* begin Supplied records *
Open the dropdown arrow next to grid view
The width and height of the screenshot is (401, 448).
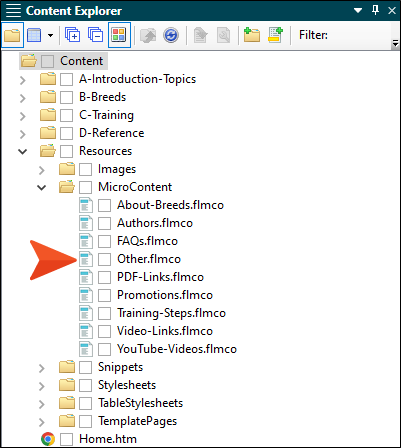tap(50, 35)
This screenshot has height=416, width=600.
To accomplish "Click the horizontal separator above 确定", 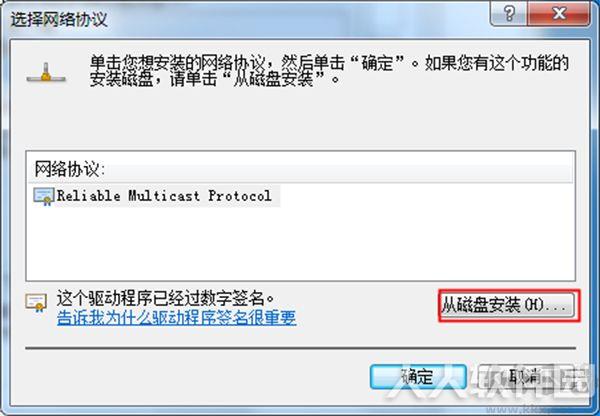I will pos(300,348).
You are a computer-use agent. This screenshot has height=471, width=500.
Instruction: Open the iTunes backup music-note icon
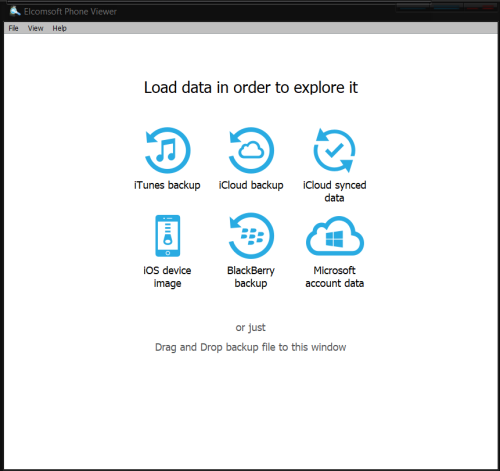pos(167,150)
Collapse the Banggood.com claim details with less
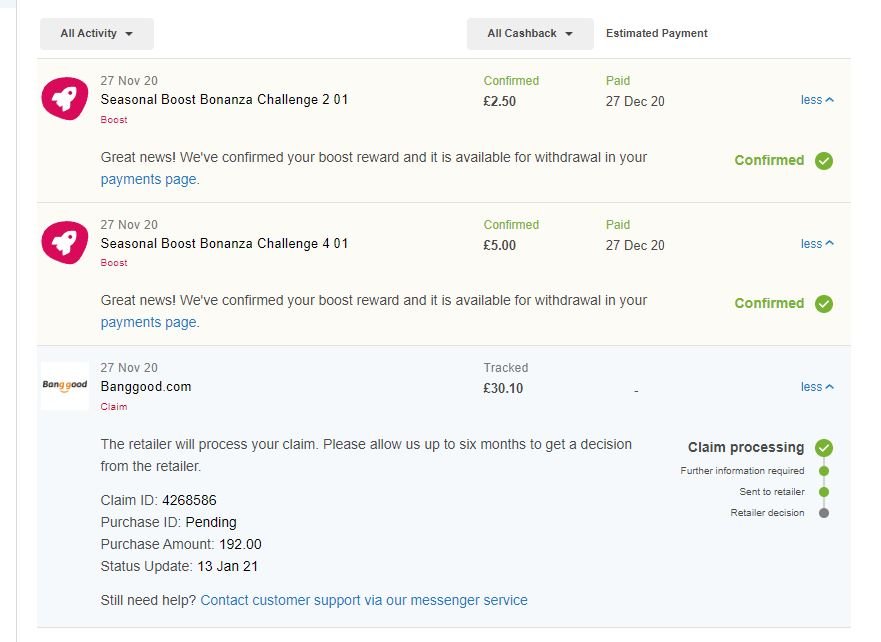881x642 pixels. (817, 387)
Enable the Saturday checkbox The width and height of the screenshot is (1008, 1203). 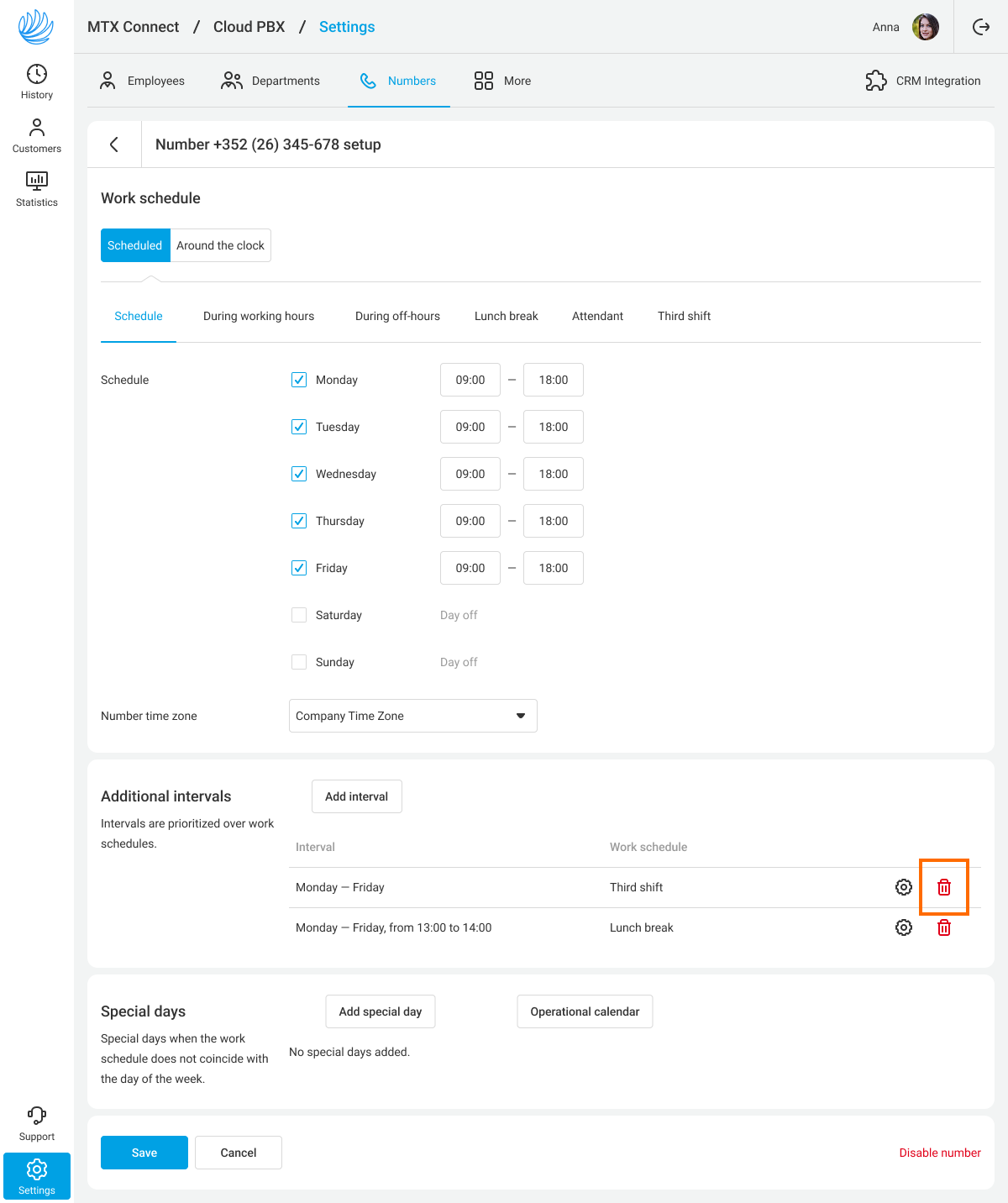tap(299, 615)
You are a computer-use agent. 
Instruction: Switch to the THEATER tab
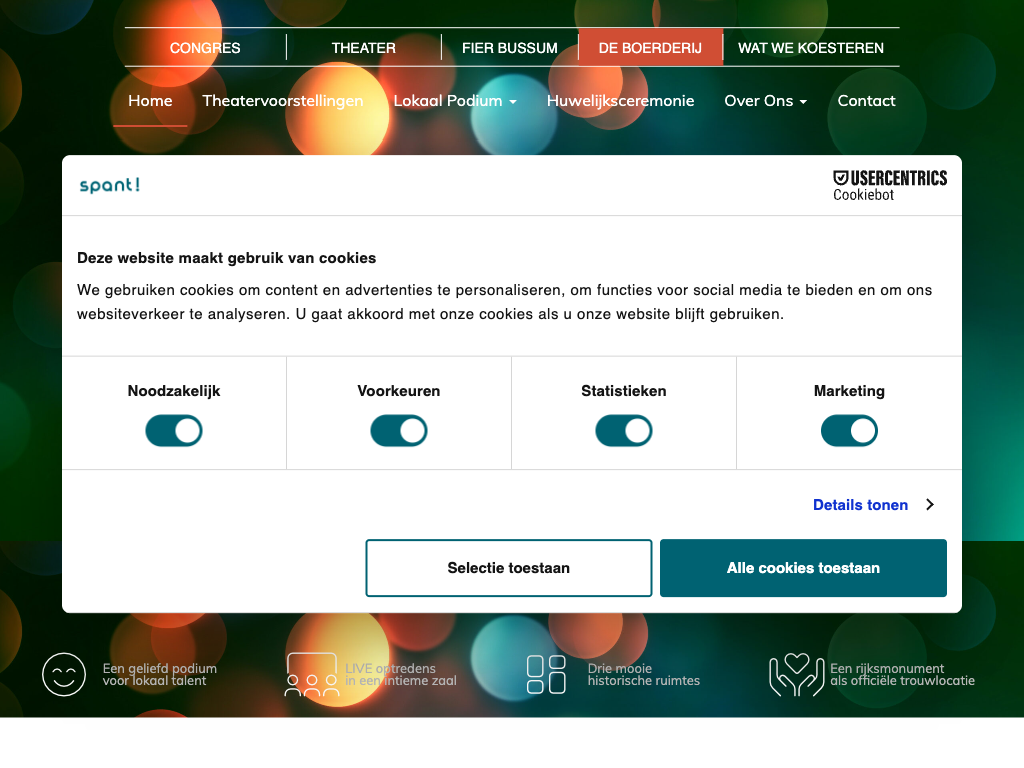[x=364, y=48]
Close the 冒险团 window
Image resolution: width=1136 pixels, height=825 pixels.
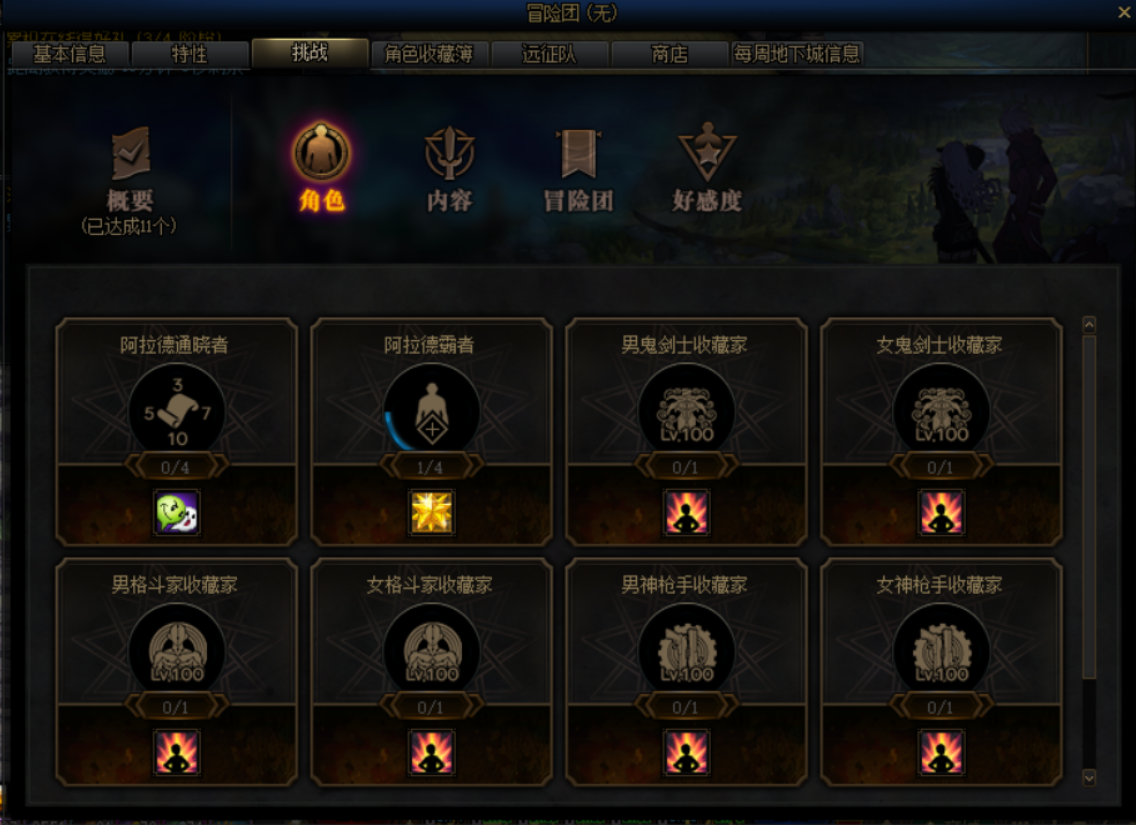1125,12
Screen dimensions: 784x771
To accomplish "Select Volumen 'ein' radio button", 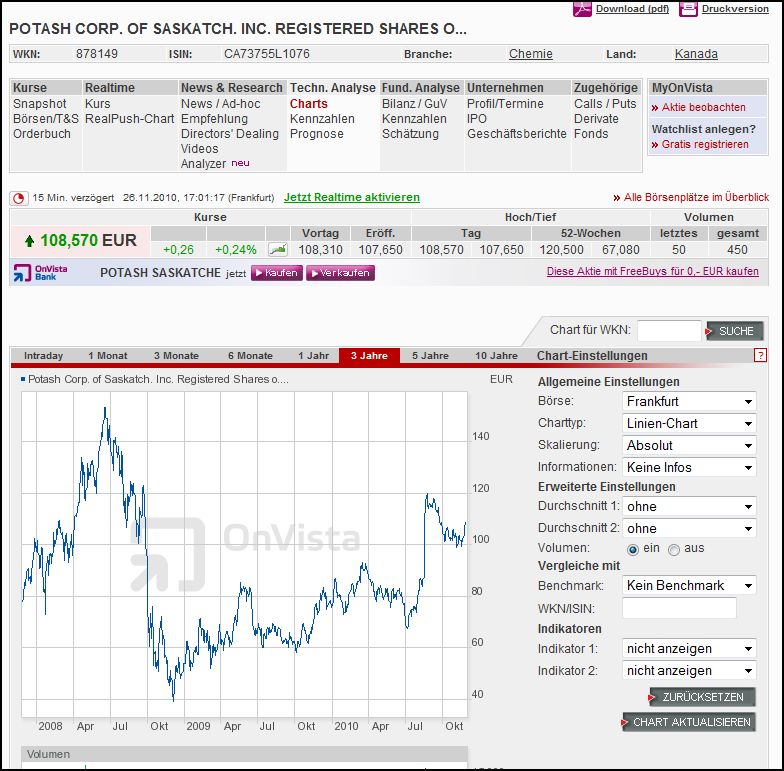I will (x=632, y=549).
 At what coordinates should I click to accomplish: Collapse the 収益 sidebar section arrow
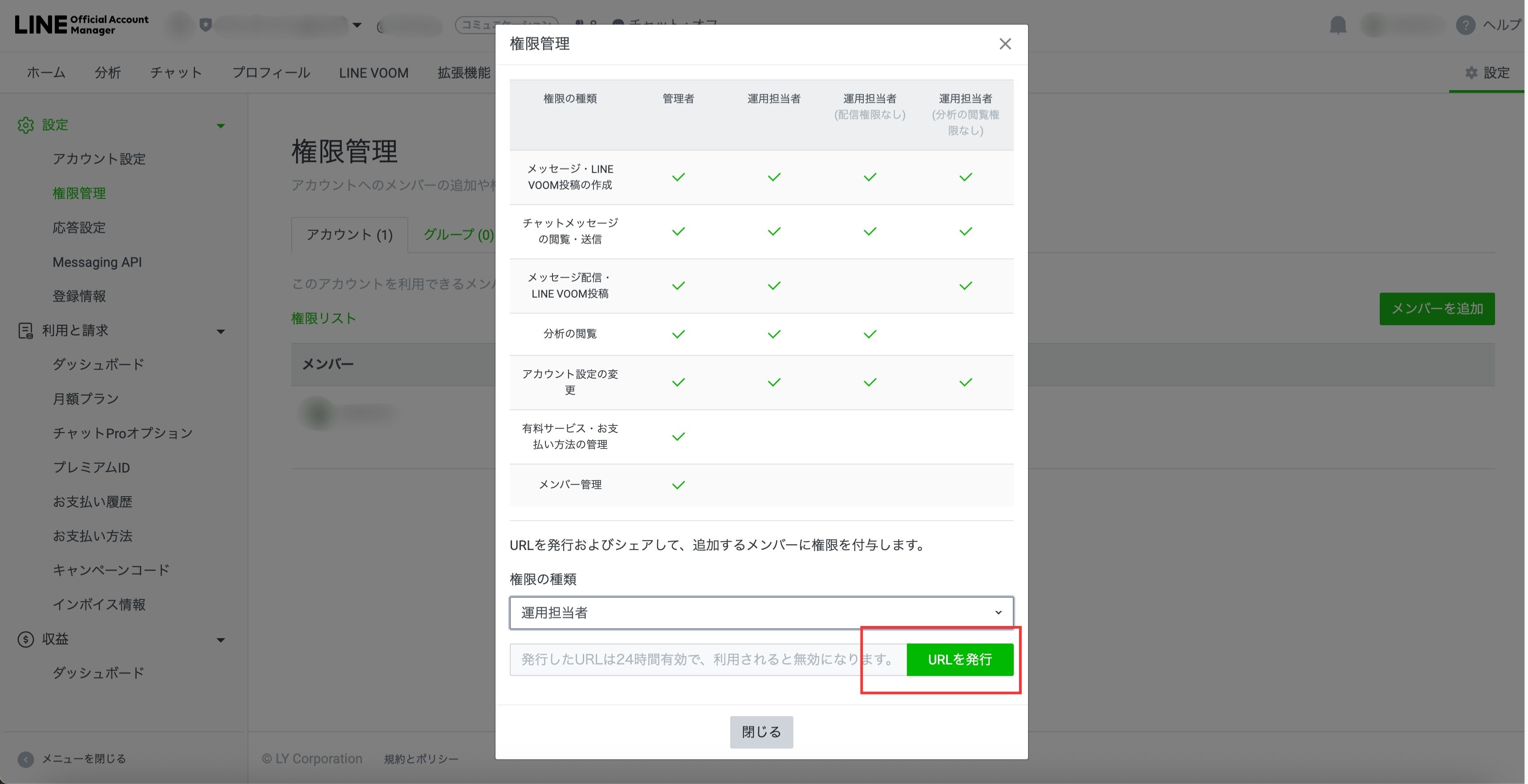click(221, 640)
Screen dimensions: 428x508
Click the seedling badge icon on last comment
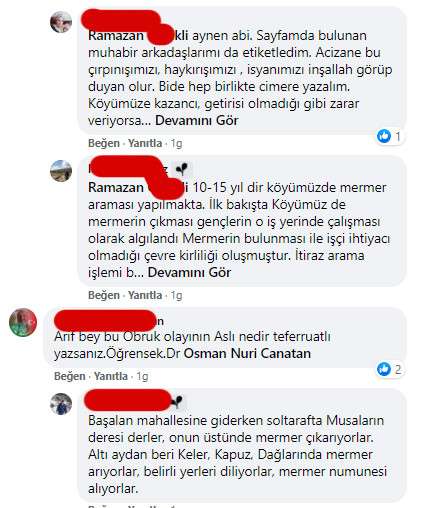tap(178, 402)
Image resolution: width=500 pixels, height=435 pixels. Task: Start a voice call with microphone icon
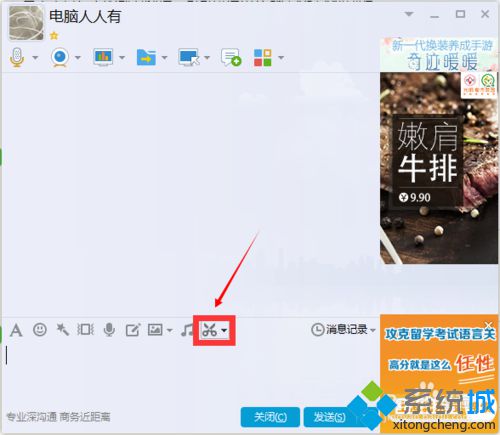pyautogui.click(x=17, y=58)
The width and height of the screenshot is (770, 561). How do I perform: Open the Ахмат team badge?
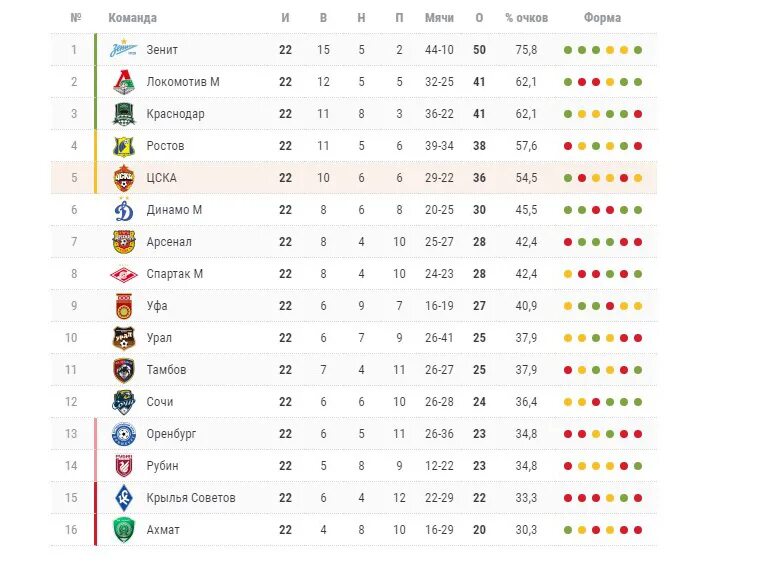124,530
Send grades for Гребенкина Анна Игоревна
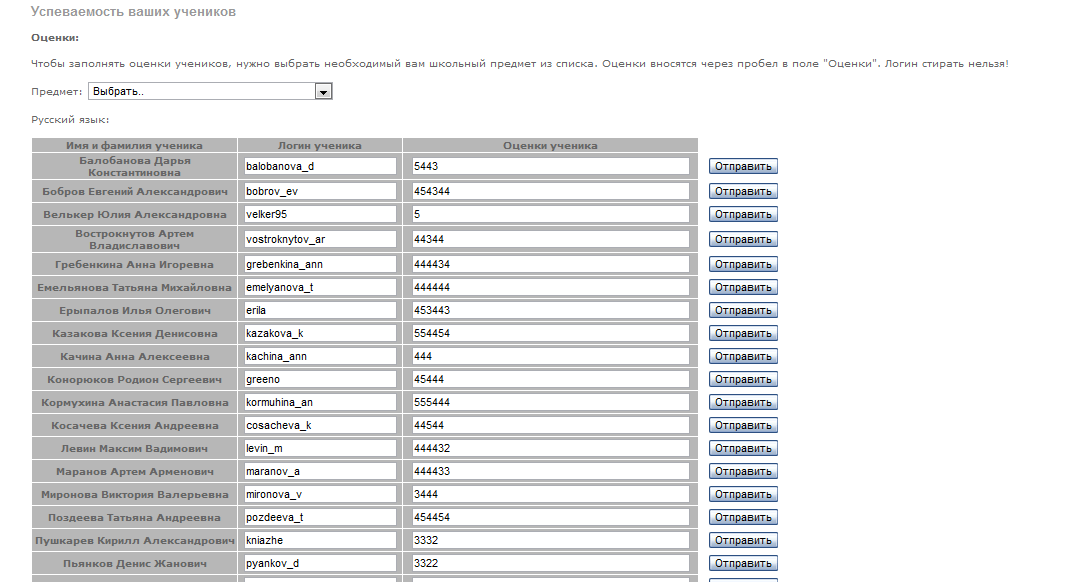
* end Supplied records *
# Task goal
Write out the material from the line containing "The width and height of the screenshot is (770, 561)." through the end, both ends included, and leave the pictures out.

# Response to this task
The width and height of the screenshot is (770, 561). How do I perform: Open the Ахмат team badge?
124,530
Send grades for Гребенкина Анна Игоревна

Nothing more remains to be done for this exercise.